SBS World News Radio: Britain is being asked to settle a multibillion-dollar Brexit bill and guarantee protection for Europeans living in the United Kingdom after the formal triggering of its EU departure process.
The European Parliament's demands follow the British Prime Minister's invoking of article 50 of the Lisbon Treaty, starting a two-year Brexit countdown.
There was a mood of melancholy outside the British Houses of Parliament as protesters gathered to mourn the end of the United Kingdom's marriage to the European Union.
Inside the House of Commons, British Prime Minister Theresa May announced she had invoked article 50 of the Lisbon Treaty, beginning the formal process of withdrawal from EU membership.
"This is an historic moment from which there can be no turning back. Britain is leaving the European Union. We are going to make our own decisions and our own laws. We are going to take control of the things that matter most to us and we are going to take this opportunity to build a stronger, fairer Britain - a country that our children and grandchildren are proud to call home."
A six-page document spelling out the process was delivered to European leaders.
It gives Britain two years to complete exit negotiations.
European Council President Donald Tusk expressed his disappointment.
"Most Europeans, including almost half the British voters, wished that we would stay together - not drift apart. But, paradoxically, there is also something positive in 'Brexit'. 'Brexit' has made us - the community of 27 - more determined and more united than before."
Going it alone could come at a significant financial cost for the UK.
European Parliament leaders want Britain to settle a bill with the EU that could exceed more than 80 billion (AU) dollars.
While the parliament's chief negotiator, Guy Verhofstadt, says it's still possible for Brexit to be reversed if the union's remaining 27 states agree: "Naturally it will never be the same. It will never be outside the union better than inside the union, and that is not a question of revenge. That is not a question of punishment. That is the logic of the European Union, of the European treaties, of the European project. That together we created an added value for everybody of our countries and for every of our citizens."
German Chancellor Angela Merkel has called on Theresa May to look after Europeans living in her country.
"For many people in Europe, Great Britain's intended departure from the EU is connected to very concrete worries about their own personal future. This goes especially for the many Germans and European citizens living in Great Britain. Therefore, the German government will work intensively to make sure the effect on the everyday lives of those people is as small as possible."
Outside Europe, Australian Trade Minister Steve Ciobo was talking up the opportunities Britain's departure presented.
"We've seen, for example, with the European Union Australia has had a lot of constraints, especially around agricultural exports in the EU with low levels of quotas. I want to make sure that we can use this 'Brexit' opportunity as the opportunity to boost those and basically to make it as straightforward as possible when it comes to goods, services and investment."
In the UK, there were mixed feelings about beginning formal EU divorce proceedings.
This couple in the northern city of Sunderland voted to leave in last year's referendum, telling reporters they regret it now.
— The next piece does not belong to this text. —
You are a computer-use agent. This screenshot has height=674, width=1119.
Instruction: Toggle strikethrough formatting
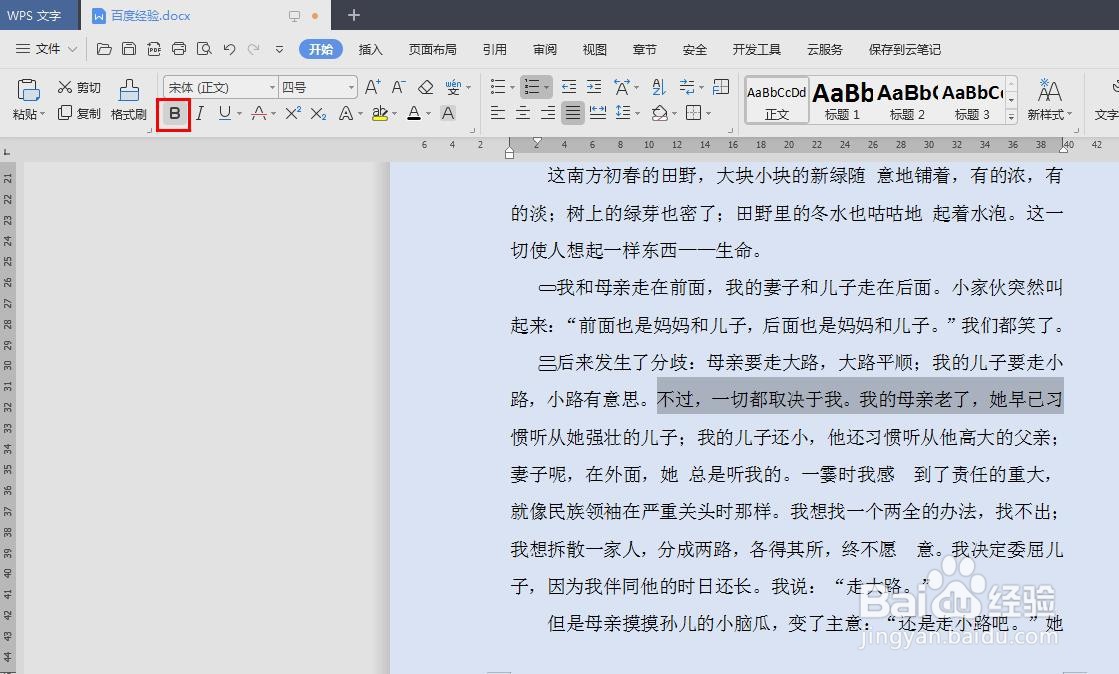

"With all the unsatisfaction that it has given us, taken along doing it. All the parties are fighting about it now. They don't know, they don't know themselves what they want to do about it."
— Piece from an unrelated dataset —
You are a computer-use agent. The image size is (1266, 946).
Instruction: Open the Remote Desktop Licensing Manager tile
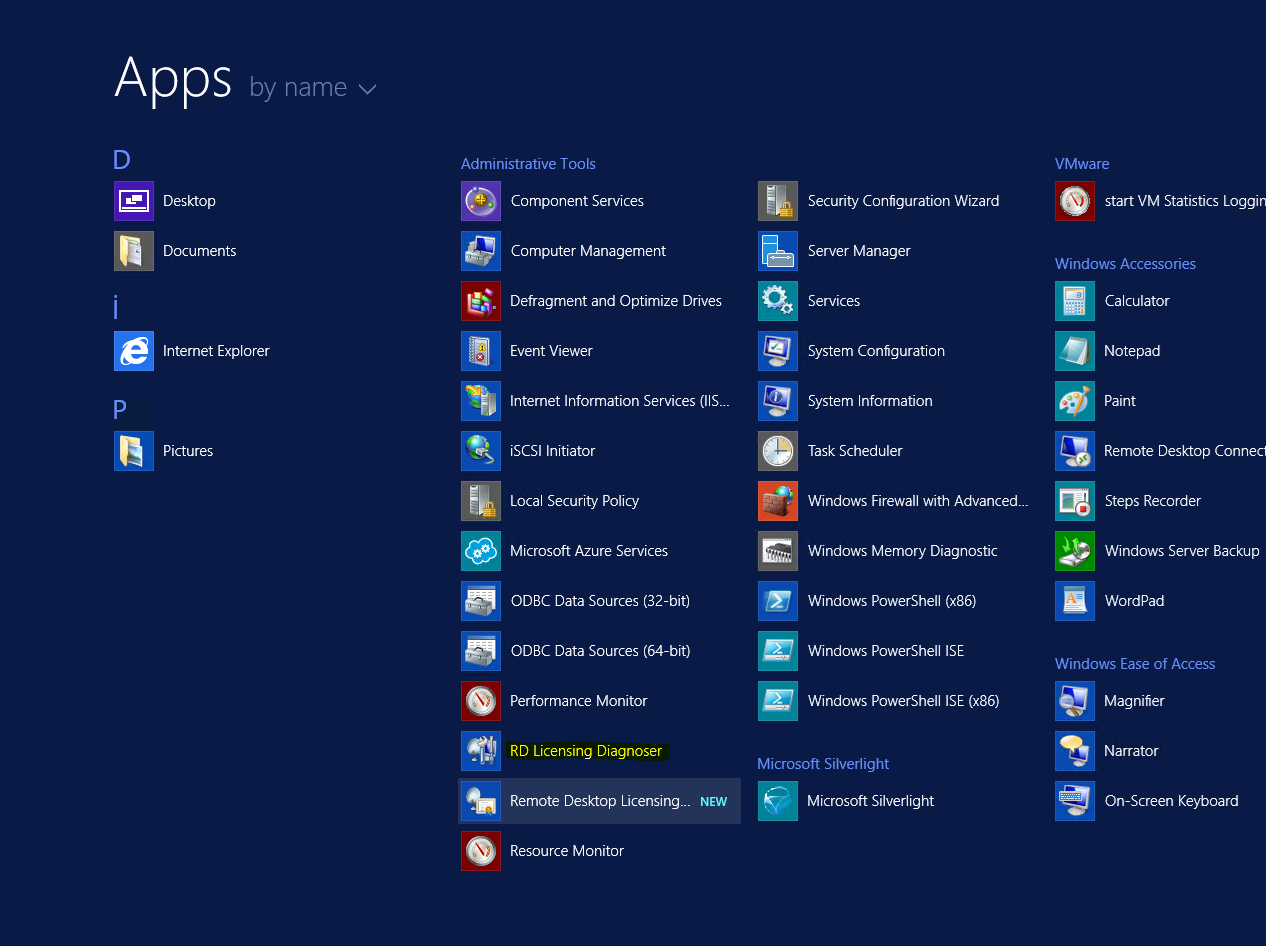599,801
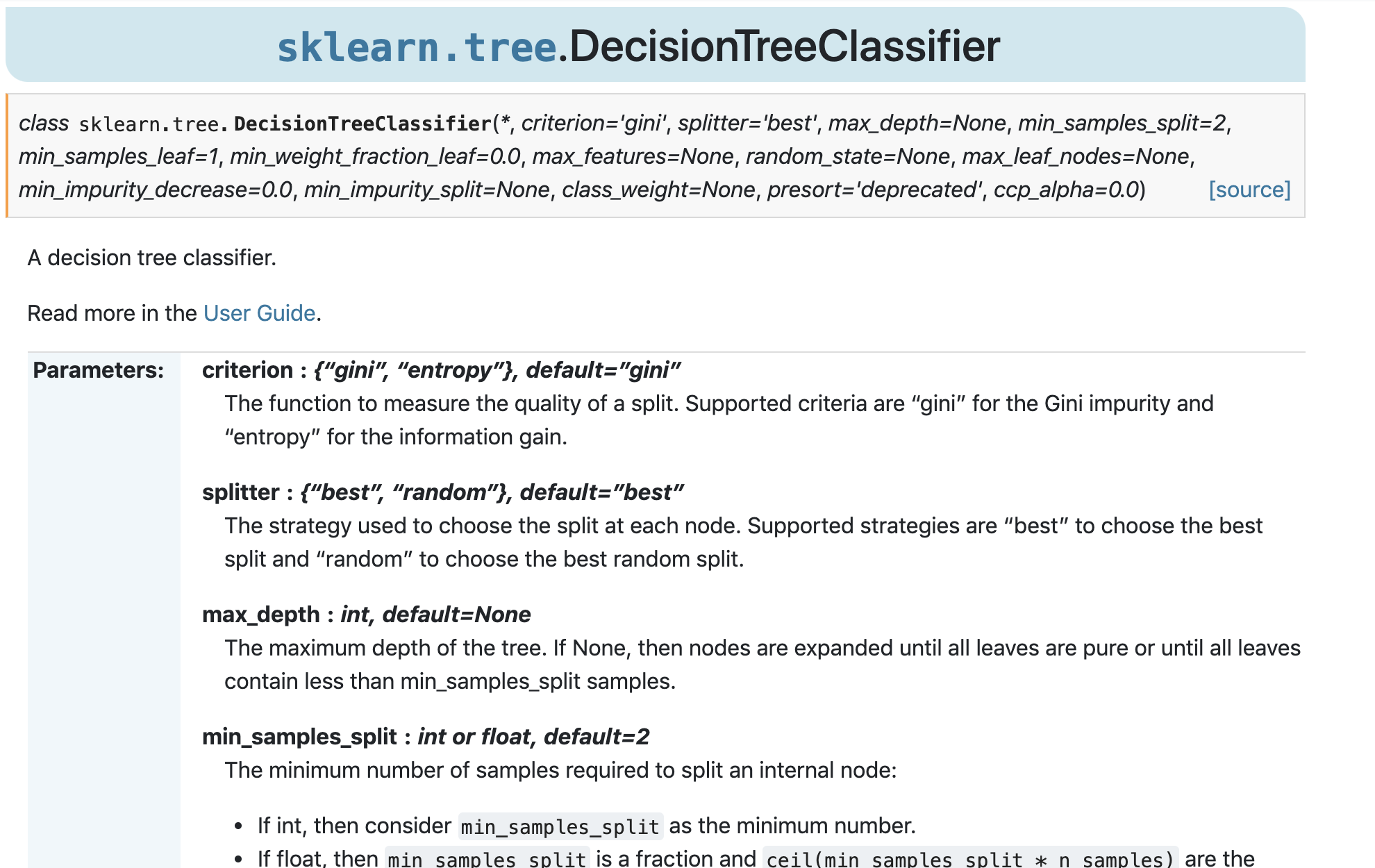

"I don't feel comfortable with what we've got ourselves into and I think, we should have another referendum."
But there are no second thoughts from this woman...
"Well in my opinion, bring it on, I think it's a great thing."
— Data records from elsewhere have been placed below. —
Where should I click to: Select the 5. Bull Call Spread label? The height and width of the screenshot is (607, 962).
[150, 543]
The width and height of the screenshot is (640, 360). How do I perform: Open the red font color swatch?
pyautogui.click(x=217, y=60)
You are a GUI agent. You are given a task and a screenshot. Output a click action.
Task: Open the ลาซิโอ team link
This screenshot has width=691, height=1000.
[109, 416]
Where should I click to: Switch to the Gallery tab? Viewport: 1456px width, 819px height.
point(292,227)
"Because we should realistically be allowed to make our own decisions as a country which hasn't happened for years and years and years so..."
Reporter: "No regrets for you then?"
"Not at all!"
But on the other side, perhaps the most emotional tribute to the 44-year union came from European Council President Donald Tusk as he received Theresa May's correspondence confirming the split.
"There is no reason to pretend that this is a happy day, neither in Brussels nor in London. There is nothing to win in this process and I am talking about both sides. We already miss you. Thank you and goodbye."